Even the closest stars are so far away as to appear as nothing but little dots in the sky. Stars dwarf their planets, so our ability to see planets of other solar systems is minimal.
We can, however, infer their existence, by looking at minor, cyclical changes in the signals from the stars themselves.
A planet orbiting a star will exert a small tug upon it’s parent, towards or away from us, at different points of it’s orbit. This wobble is just large enough to be picked up as changes in the star’s radial velocity.
Inferring the presence of a planet from these changes in the light is difficult. where several planets orbit the star, at different frequencies, the changes in signal are laid on top of one another. it is necessary to look for evidence of a repeated pattern, and subtract it from the sum of the signal, gradually working backwards, uncovering evidence of further regularities, and hopefully of further, less influential planets.
Other entirely unrelated factors may also contribute to the changes in signal, further compounding the problem.
The search for life on systems outside our own is fraught with false hope and disappointment.
The Gliese 581 star is a close neighbour, only 20 light years away.
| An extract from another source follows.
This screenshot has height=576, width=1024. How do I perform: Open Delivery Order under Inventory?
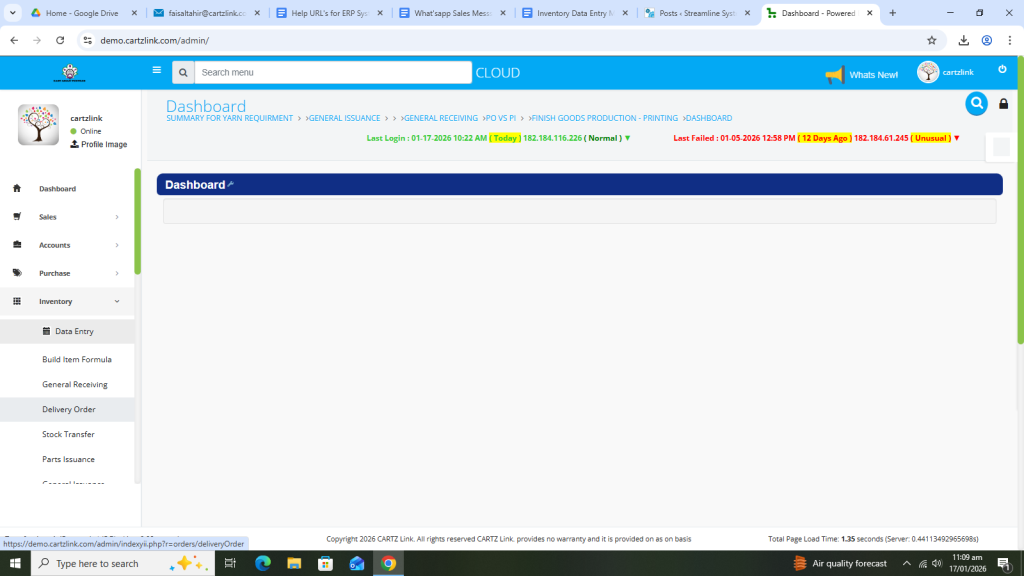[68, 409]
In 2007, strong evidence of a third exoplanet, within the goldilocks zone, was discovered. A year later, a radio signal sending greetings from Earth was sent there.
More recently, better data has allowed us to factor in the presence of sunspot activity from the signal, peeling back another layer of noise. Subtracting that strengthened the regularity of the signal detected for the planets dubbed B, C and E, but D, previously considered to be a strong candidate for life, has faded from the picture entirely. (The others are well outside the Goldilocks zone.)
By the time our signal of hope reaches Gliese, it is likely that we will know that it’s intended target was nothing but a mirage, an artefact of our inability to see more clearly when we were younger.